▶ **TASK ITEM**
The expected answer holds every line from the first line of the data below through the line containing "Task: Click the last", exactly as written, and no other line.

===============

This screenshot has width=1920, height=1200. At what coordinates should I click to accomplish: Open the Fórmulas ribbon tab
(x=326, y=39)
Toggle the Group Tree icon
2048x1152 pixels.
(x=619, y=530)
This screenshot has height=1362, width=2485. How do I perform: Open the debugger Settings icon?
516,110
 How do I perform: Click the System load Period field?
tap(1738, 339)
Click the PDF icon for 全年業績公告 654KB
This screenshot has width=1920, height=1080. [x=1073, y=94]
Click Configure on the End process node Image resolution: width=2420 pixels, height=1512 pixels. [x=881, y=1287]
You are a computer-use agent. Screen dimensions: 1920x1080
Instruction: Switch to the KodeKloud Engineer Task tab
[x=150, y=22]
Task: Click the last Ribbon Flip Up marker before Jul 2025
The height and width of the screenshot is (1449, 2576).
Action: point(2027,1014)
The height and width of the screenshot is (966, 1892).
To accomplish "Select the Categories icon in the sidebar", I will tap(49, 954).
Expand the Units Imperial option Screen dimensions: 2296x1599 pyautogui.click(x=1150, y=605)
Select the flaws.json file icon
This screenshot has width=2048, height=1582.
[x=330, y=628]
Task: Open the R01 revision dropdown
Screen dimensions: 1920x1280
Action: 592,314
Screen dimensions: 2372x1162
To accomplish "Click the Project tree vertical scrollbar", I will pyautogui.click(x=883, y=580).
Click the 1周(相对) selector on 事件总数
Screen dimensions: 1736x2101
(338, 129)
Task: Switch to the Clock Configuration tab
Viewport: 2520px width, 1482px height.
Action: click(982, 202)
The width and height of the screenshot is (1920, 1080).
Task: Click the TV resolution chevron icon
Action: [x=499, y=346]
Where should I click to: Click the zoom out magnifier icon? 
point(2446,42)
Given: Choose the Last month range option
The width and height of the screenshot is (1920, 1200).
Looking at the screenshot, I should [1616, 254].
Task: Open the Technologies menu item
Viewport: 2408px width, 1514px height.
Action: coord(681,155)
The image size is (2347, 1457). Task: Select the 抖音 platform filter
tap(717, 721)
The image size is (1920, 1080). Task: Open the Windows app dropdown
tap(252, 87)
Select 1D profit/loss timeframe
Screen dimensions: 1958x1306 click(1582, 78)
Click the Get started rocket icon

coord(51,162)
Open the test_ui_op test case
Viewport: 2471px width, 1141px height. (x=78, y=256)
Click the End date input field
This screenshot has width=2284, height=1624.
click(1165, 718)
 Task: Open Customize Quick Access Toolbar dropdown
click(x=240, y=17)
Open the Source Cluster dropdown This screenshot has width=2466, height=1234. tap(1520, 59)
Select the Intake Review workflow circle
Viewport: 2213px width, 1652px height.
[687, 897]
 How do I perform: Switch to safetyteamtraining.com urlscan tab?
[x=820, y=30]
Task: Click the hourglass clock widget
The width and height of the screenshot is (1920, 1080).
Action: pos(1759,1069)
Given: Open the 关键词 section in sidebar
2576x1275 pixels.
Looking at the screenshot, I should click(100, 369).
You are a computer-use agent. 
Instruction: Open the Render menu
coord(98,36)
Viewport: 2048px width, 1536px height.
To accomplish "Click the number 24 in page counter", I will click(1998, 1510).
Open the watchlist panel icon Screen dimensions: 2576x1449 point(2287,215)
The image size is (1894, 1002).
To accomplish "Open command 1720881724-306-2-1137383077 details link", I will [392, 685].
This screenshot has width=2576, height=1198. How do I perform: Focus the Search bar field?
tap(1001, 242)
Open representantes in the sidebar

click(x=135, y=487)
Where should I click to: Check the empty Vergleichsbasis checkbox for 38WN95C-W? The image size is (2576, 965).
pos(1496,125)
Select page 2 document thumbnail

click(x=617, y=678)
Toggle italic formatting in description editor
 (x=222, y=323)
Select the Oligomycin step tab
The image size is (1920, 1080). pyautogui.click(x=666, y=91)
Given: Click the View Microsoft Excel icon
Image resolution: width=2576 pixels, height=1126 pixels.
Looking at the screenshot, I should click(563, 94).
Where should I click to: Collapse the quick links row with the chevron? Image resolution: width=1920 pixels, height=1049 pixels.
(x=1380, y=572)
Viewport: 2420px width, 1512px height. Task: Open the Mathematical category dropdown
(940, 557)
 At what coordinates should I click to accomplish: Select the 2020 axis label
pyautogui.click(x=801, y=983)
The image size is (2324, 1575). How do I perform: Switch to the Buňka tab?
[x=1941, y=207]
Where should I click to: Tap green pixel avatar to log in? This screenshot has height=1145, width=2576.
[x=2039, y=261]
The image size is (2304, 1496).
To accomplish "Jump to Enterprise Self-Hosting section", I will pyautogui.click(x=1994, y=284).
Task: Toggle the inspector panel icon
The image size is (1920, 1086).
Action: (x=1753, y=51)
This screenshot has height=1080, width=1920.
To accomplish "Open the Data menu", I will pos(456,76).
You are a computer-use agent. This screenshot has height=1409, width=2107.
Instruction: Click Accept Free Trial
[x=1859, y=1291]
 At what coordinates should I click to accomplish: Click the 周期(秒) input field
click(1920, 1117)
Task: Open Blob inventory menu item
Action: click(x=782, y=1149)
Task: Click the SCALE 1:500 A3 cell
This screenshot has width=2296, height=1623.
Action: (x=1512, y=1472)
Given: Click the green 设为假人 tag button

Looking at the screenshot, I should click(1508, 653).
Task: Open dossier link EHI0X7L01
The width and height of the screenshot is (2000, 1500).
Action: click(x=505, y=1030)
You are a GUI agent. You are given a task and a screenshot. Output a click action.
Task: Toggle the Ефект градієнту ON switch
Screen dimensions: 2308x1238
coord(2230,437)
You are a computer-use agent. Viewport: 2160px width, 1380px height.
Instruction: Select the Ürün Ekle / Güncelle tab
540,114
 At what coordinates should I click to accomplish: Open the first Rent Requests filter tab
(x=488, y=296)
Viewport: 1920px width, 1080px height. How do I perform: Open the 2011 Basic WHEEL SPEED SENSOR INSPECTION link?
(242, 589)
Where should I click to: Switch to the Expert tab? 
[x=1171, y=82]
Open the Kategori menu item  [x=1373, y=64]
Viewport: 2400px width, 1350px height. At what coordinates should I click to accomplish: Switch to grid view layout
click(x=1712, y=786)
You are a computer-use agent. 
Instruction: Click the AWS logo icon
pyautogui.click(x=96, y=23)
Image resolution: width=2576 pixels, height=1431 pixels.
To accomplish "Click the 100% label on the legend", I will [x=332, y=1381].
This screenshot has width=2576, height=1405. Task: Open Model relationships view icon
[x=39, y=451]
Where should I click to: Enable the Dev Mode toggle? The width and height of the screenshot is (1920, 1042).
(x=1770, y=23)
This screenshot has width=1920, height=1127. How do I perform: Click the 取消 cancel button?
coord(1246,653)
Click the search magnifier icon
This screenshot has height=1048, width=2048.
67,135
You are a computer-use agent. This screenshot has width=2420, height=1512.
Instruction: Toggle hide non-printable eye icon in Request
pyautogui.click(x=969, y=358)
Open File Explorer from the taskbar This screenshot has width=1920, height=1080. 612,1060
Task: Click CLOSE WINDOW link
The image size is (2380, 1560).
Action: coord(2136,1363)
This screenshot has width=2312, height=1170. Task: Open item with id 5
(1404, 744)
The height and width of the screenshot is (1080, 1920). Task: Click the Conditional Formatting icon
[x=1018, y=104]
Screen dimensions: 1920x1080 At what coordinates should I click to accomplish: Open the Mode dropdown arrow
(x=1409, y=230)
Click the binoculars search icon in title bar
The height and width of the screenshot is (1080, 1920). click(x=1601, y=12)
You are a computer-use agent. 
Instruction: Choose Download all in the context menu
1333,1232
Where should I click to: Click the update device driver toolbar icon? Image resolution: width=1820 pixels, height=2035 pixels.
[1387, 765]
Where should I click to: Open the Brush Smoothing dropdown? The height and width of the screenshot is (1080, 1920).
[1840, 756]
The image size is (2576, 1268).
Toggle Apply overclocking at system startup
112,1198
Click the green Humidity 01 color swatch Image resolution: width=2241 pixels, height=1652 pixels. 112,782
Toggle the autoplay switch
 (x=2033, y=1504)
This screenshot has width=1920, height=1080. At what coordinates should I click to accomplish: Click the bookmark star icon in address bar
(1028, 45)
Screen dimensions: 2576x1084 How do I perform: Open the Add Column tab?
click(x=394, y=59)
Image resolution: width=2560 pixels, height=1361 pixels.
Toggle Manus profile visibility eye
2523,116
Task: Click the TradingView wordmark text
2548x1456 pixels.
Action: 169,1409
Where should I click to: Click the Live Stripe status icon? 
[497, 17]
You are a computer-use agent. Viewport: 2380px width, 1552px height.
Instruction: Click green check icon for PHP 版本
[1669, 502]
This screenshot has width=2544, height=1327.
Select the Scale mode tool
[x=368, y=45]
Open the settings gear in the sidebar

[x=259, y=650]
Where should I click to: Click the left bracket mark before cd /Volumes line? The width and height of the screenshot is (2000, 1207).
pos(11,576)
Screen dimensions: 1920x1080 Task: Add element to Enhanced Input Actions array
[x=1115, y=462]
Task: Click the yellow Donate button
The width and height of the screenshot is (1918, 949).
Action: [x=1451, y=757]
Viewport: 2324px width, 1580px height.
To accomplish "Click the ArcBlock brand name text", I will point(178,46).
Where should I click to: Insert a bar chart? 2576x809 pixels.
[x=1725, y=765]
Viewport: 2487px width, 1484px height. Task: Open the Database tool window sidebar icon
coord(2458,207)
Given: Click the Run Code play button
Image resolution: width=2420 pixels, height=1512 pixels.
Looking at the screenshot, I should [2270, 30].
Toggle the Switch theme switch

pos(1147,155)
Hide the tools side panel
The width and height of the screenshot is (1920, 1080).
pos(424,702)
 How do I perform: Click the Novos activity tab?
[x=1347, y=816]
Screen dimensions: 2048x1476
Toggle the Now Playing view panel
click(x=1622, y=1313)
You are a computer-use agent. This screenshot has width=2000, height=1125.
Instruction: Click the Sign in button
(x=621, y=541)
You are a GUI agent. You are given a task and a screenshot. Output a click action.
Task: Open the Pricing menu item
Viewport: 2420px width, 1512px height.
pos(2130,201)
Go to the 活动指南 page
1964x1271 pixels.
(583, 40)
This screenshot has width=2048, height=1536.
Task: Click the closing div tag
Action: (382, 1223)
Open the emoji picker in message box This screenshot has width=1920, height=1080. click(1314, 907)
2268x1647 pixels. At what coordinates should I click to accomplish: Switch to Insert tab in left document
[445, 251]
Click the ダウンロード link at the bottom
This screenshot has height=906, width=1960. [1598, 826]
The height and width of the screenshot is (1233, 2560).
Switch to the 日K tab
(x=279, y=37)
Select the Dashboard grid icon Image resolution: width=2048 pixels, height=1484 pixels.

===============

▶ **PROBLEM SOLUTION**
This screenshot has width=1920, height=1200. At what coordinates should I click to accomplish: Open the Fórmulas ribbon tab
(x=326, y=39)
Toggle the Group Tree icon
2048x1152 pixels.
(x=619, y=530)
This screenshot has height=1362, width=2485. How do I perform: Open the debugger Settings icon?
516,110
 How do I perform: Click the System load Period field?
tap(1738, 339)
Click the PDF icon for 全年業績公告 654KB
This screenshot has width=1920, height=1080. [x=1073, y=94]
Click Configure on the End process node Image resolution: width=2420 pixels, height=1512 pixels. [x=881, y=1287]
You are a computer-use agent. Screen dimensions: 1920x1080
Instruction: Switch to the KodeKloud Engineer Task tab
[x=150, y=22]
Task: Click the last Ribbon Flip Up marker before Jul 2025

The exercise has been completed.